La Compagnie nationale du Rhône est une entreprise publique exerçant des missions d'intérêt général. Ses prérogatives font d'elle l'outil parfait au service de la transition écologique. Elle est toutefois fragilisée par la commande politique et l'incapacité du Gouvernement à se montrer à la hauteur des enjeux.
« Le fleuve Rhône n'est pas inépuisable » : c'est en ces termes que l'agence de l'eau Rhône-Méditerranée-Corse nous a alertés, le 3 mars dernier. Sur le bassin du Rhône, les effets du changement climatique sont bien là : la température moyenne de l'air a augmenté de 1,8 degré sur la période 1960-2020 ; les précipitations neigeuses sont plus faibles et la quantité de neige a diminué de 10 % en moyenne en raison du réchauffement de l'air ; les scientifiques prédisent la disparition du glacier source du Rhône dans le canton du Valais en 2100 ; les débits d'étiage ont diminué – moins 7 % à la sortie du Léman et moins 13 % en Camargue ces soixante dernières années – et devraient continuer de baisser.
Pourtant, le Gouvernement s'entête dans le modèle de production nucléaire. L'été dernier, l'Autorité de sûreté nucléaire (ASN) a accordé des dérogations à la pelle afin d'autoriser le rejet dans le fleuve d'une eau à une température plus élevée que la normale. Nous avions dénoncé ces choix bafouant la réglementation sur les rejets d'eau servant à refroidir les réacteurs. Pour la centrale du Bugey, par exemple, le réchauffement constaté a été de 3 degrés en moyenne en aval et en amont.

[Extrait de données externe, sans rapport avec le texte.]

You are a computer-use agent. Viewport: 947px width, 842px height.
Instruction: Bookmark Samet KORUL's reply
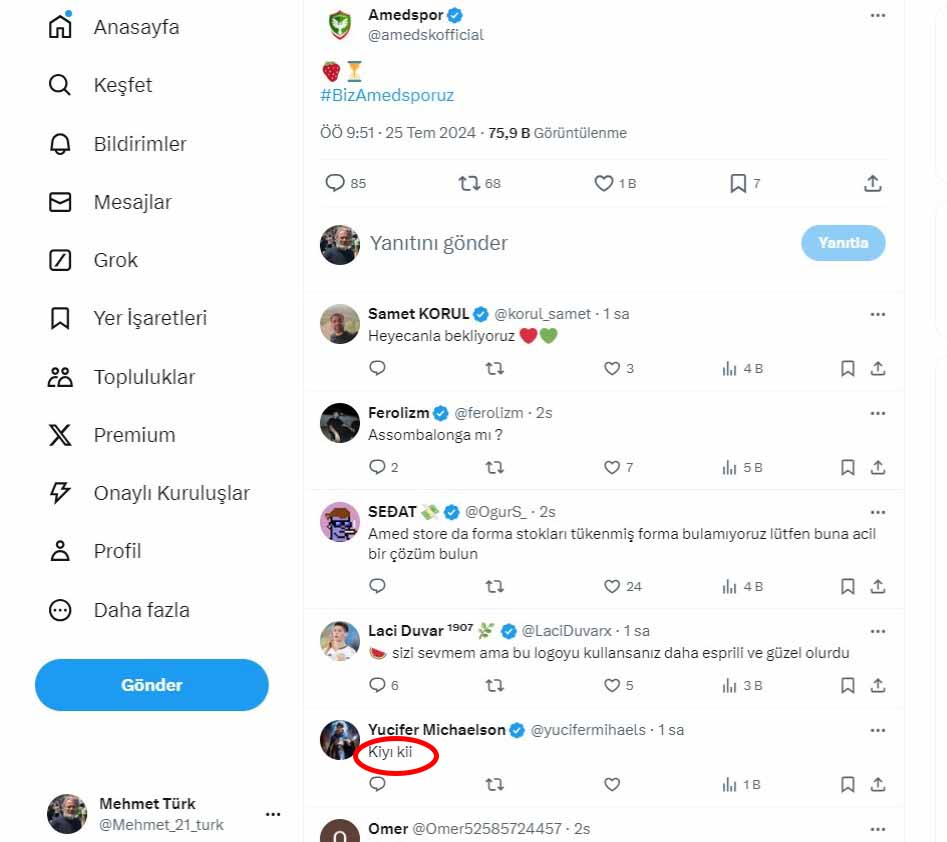pos(847,369)
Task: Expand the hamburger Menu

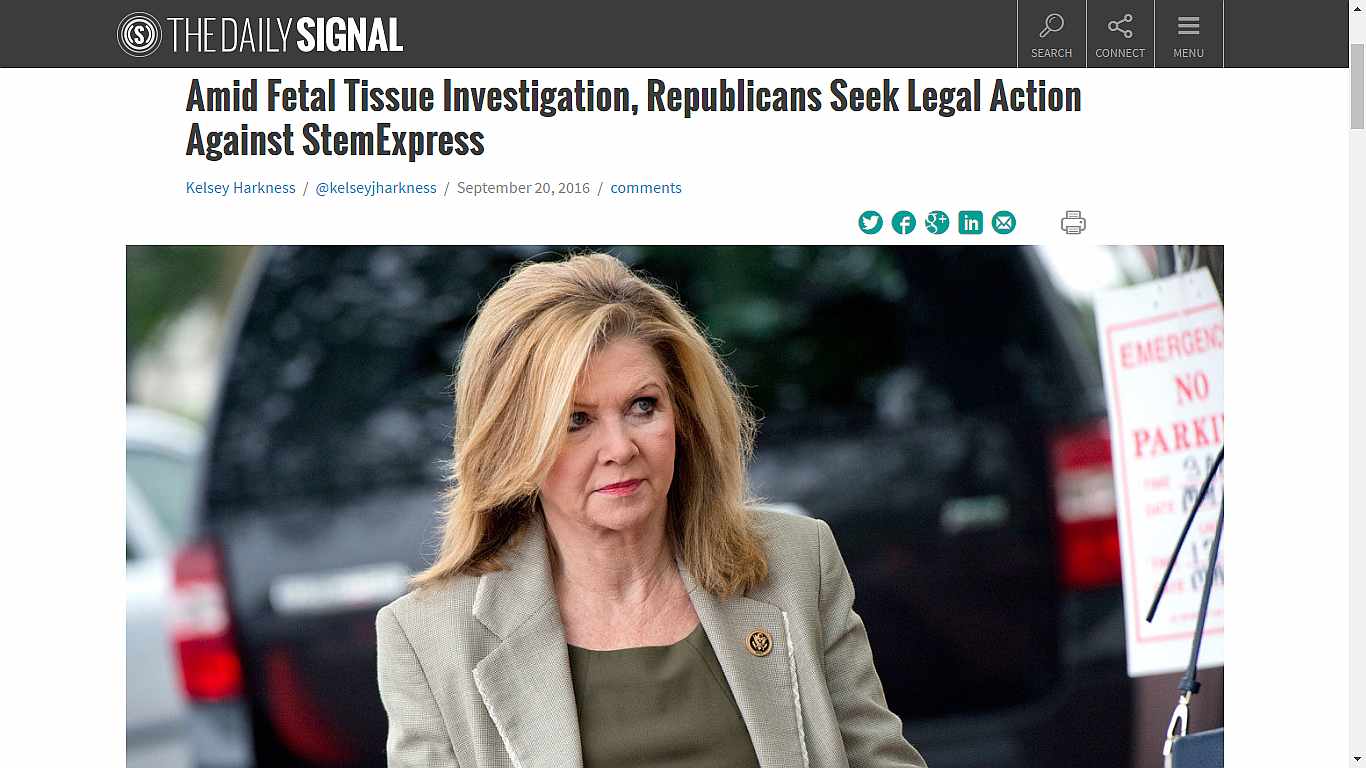Action: (1188, 34)
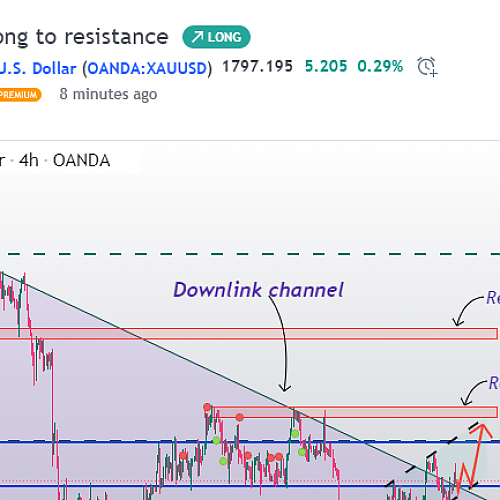The image size is (500, 500).
Task: Click the orange PREMIUM badge
Action: tap(19, 95)
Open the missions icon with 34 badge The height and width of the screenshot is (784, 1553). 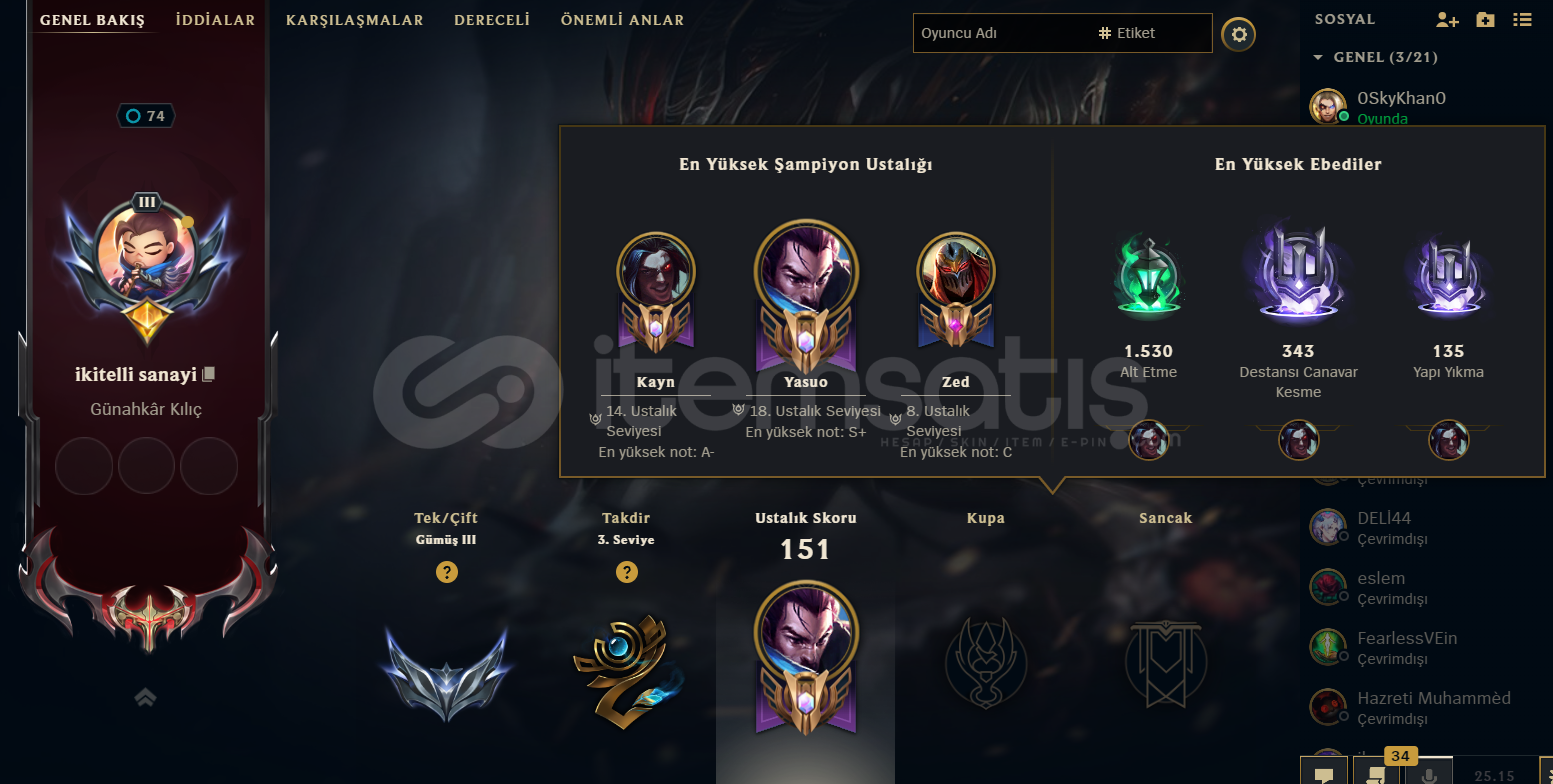[x=1376, y=773]
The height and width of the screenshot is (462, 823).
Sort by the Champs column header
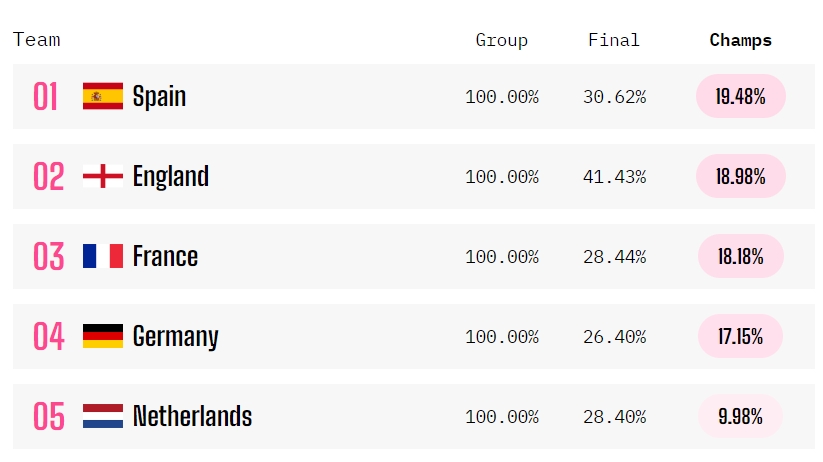pyautogui.click(x=741, y=40)
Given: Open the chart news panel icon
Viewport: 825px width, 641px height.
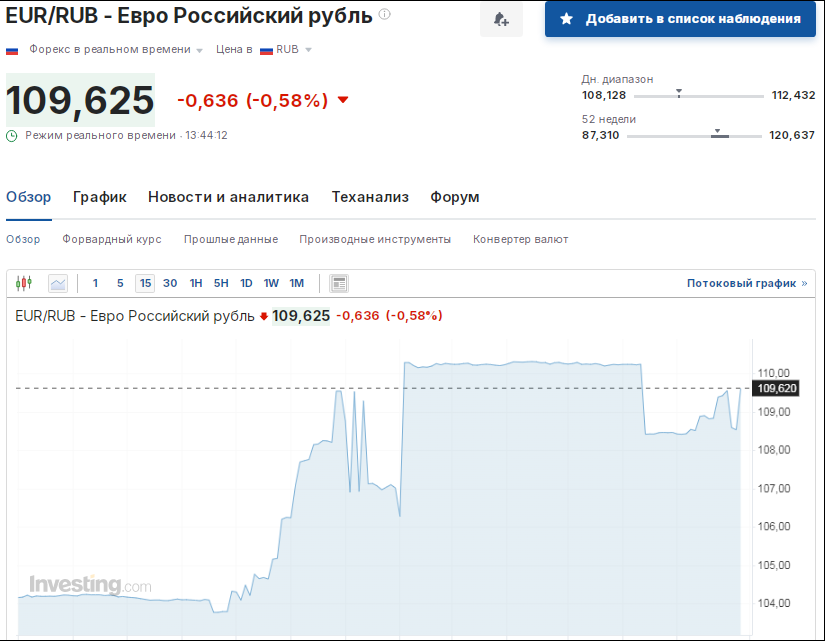Looking at the screenshot, I should (338, 283).
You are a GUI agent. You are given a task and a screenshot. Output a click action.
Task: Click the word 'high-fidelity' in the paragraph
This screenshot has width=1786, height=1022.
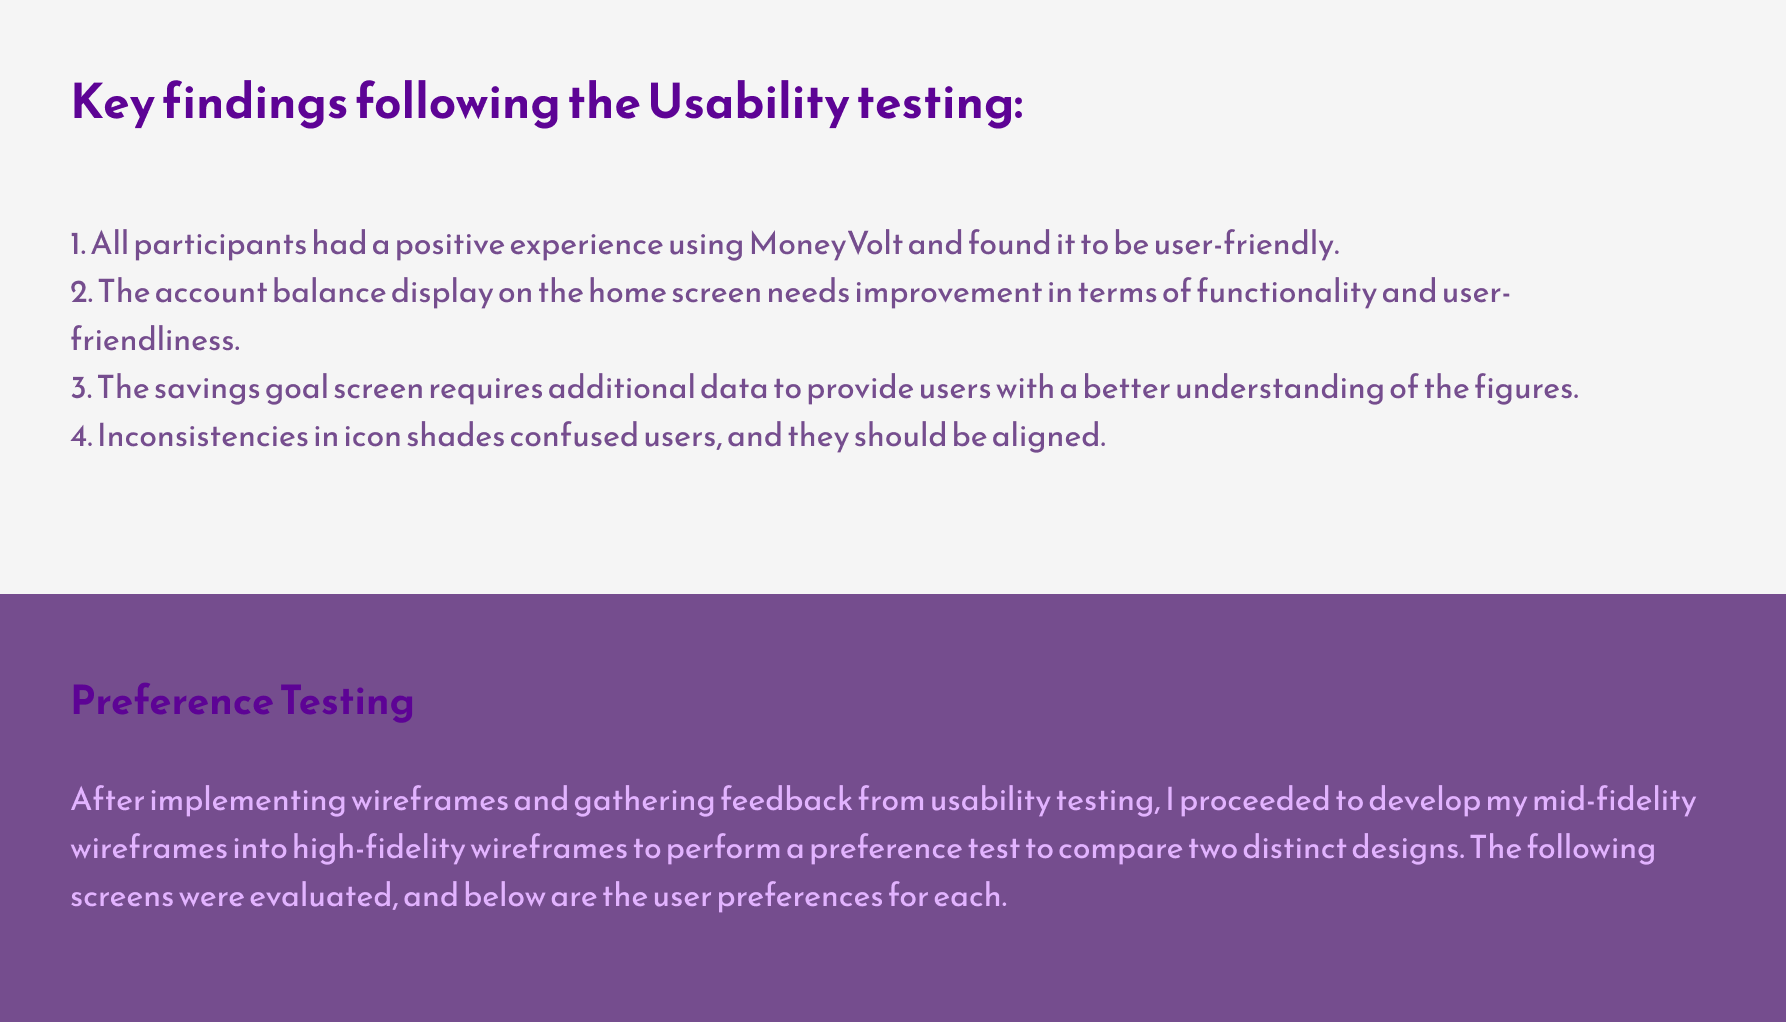(x=379, y=848)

Enfin, le plan « 5Rhône » pour la période 2022-2027 poursuit l'objectif de soutenir un changement dans les pratiques agroécologiques. Les agriculteurs sont prêts à le faire – ils en ont l'expérience et la compétence – mais qu'en est-il des industriels qui polluent leurs cultures et détruisent les productions ? Qu'en est-il de l'impunité des entreprises qui déversent dans le Rhône des polluants éternels en grande quantité ? Qu'en est-il de l'usine Arkema, contre laquelle trente-sept riverains et dix associations ont porté plainte pour empoisonnement ? Cette entreprise rejette en effet 3,5 tonnes de polluants par an dans la nature.